REQUIRED TASK:
Arrange every line of the records below as a Markdown table with the columns n and Line, numbering the rows and skipping blank lines. Leave the pictures out of the table.

[Entries on locating words and elements]
········

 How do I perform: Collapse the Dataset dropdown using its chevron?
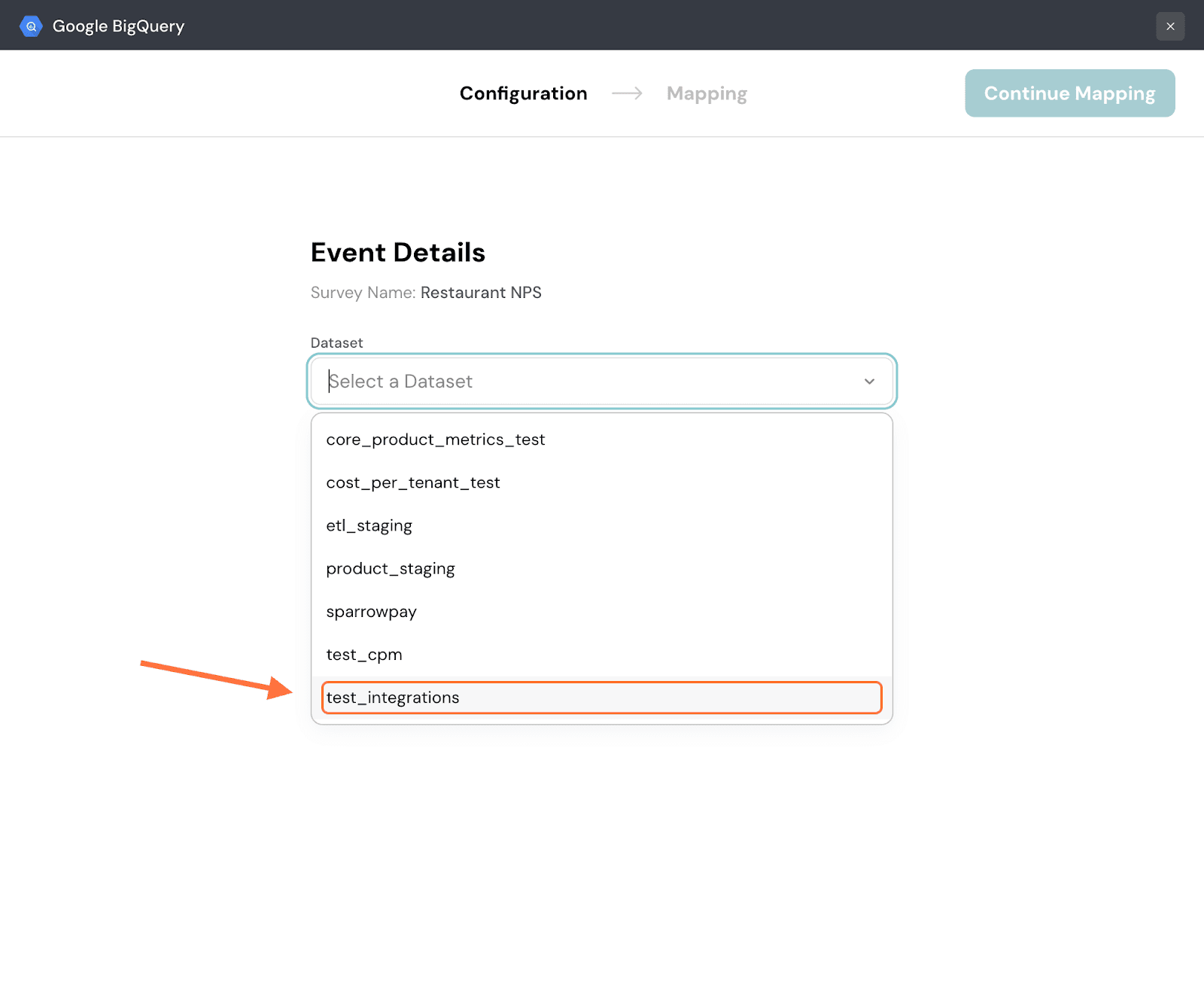point(869,382)
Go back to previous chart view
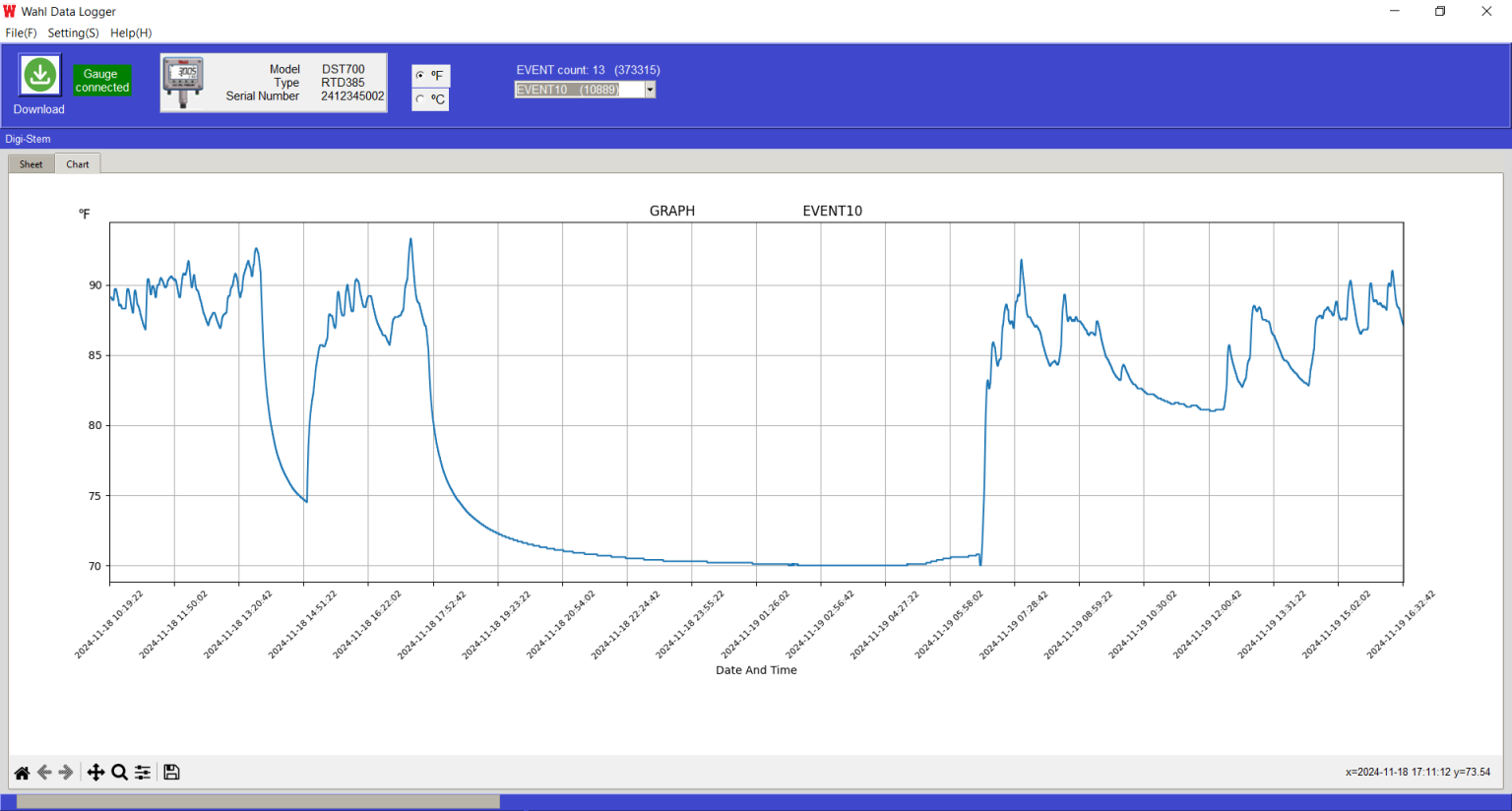Image resolution: width=1512 pixels, height=811 pixels. pyautogui.click(x=44, y=773)
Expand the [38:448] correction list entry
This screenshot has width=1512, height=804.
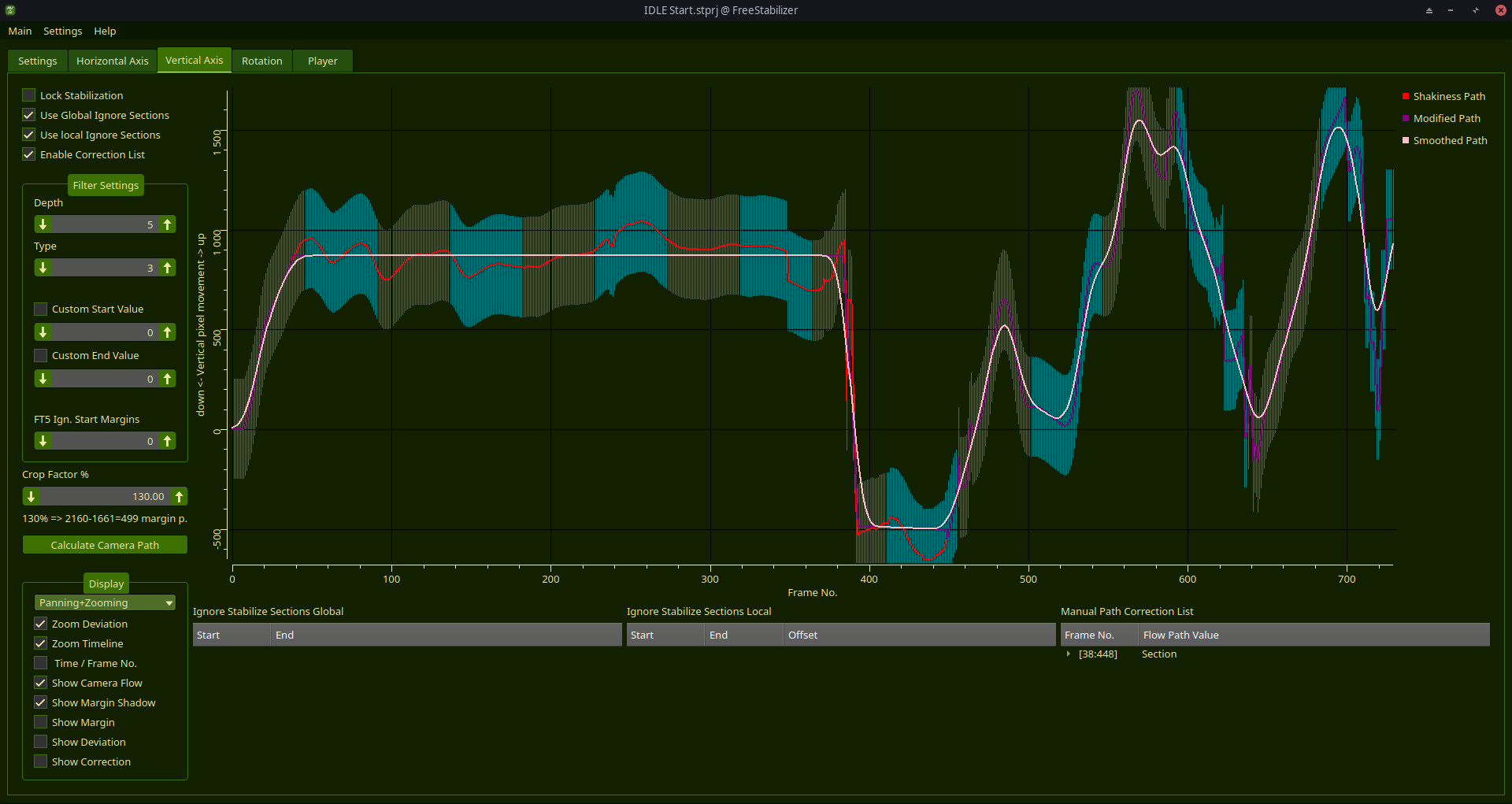point(1069,654)
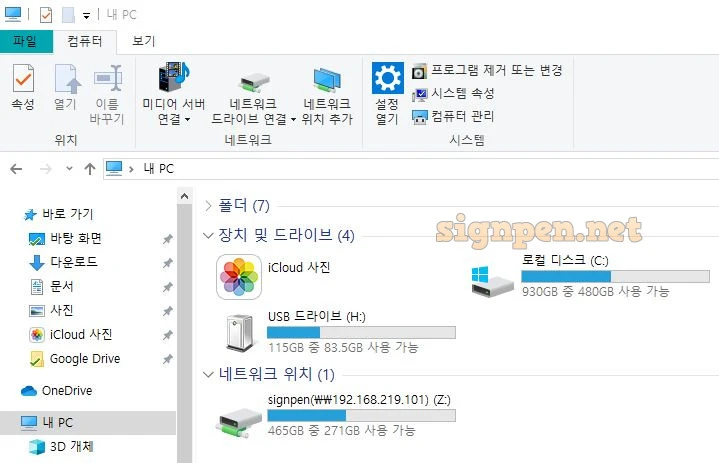Open the 파일 menu tab
The width and height of the screenshot is (719, 463).
point(26,41)
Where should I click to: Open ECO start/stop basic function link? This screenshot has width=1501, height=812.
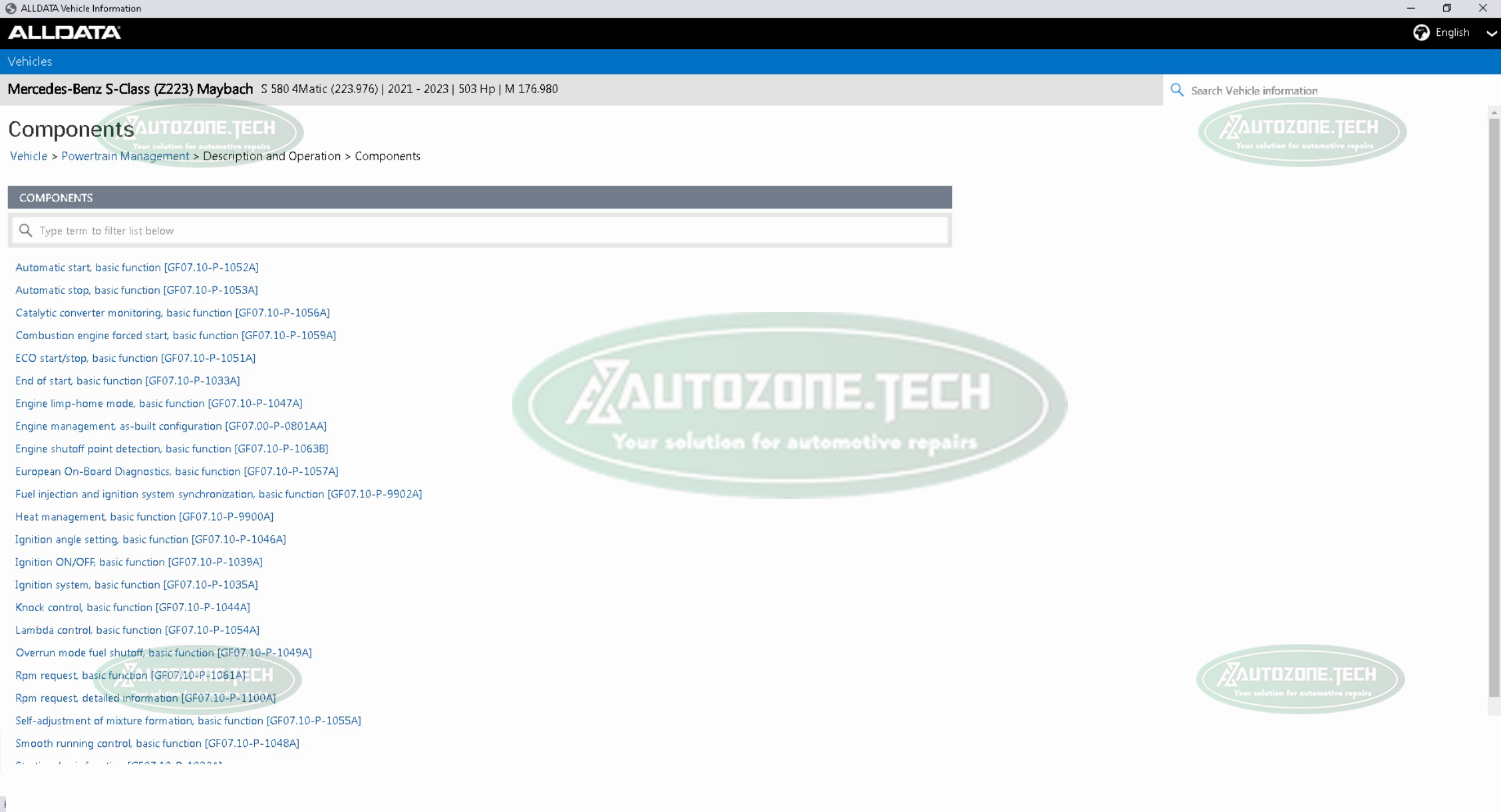pyautogui.click(x=135, y=358)
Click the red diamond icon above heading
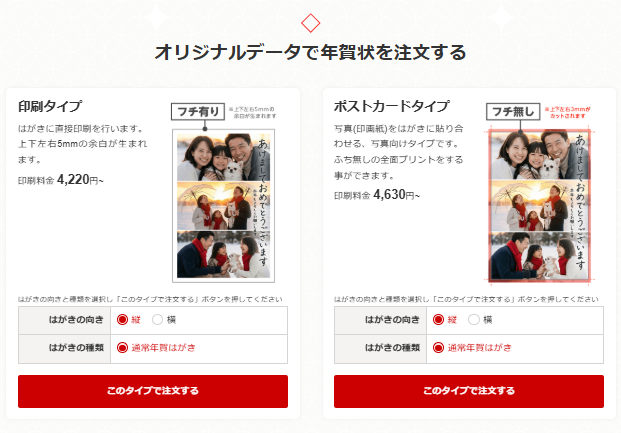 click(x=310, y=23)
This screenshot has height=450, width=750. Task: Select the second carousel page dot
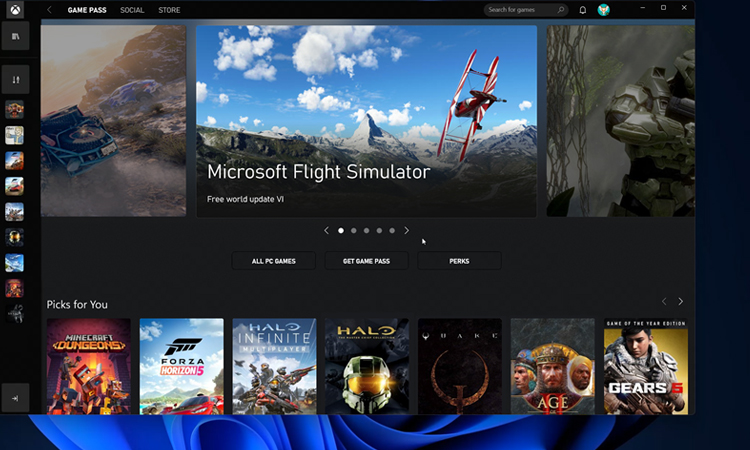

········

ANSWER TO THE EXERCISE:
| n | Line |
|---|---|
| 1 |  How do I perform: Collapse the Dataset dropdown using its chevron? |
| 2 | point(869,382) |
| 3 | Go back to previous chart view |
| 4 | Image resolution: width=1512 pixels, height=811 pixels. pyautogui.click(x=44, y=773) |
| 5 | Expand the [38:448] correction list entry |
| 6 | This screenshot has width=1512, height=804. |
| 7 | point(1069,654) |
| 8 | Open the 파일 menu tab |
| 9 | The width and height of the screenshot is (719, 463). |
| 10 | point(26,41) |
| 11 | Where should I click to: Open ECO start/stop basic function link? This screenshot has width=1501, height=812. |
| 12 | pyautogui.click(x=135, y=358) |
| 13 | Click the red diamond icon above heading |
| 14 |  click(x=310, y=23) |
| 15 | This screenshot has height=450, width=750. Task: Select the second carousel page dot |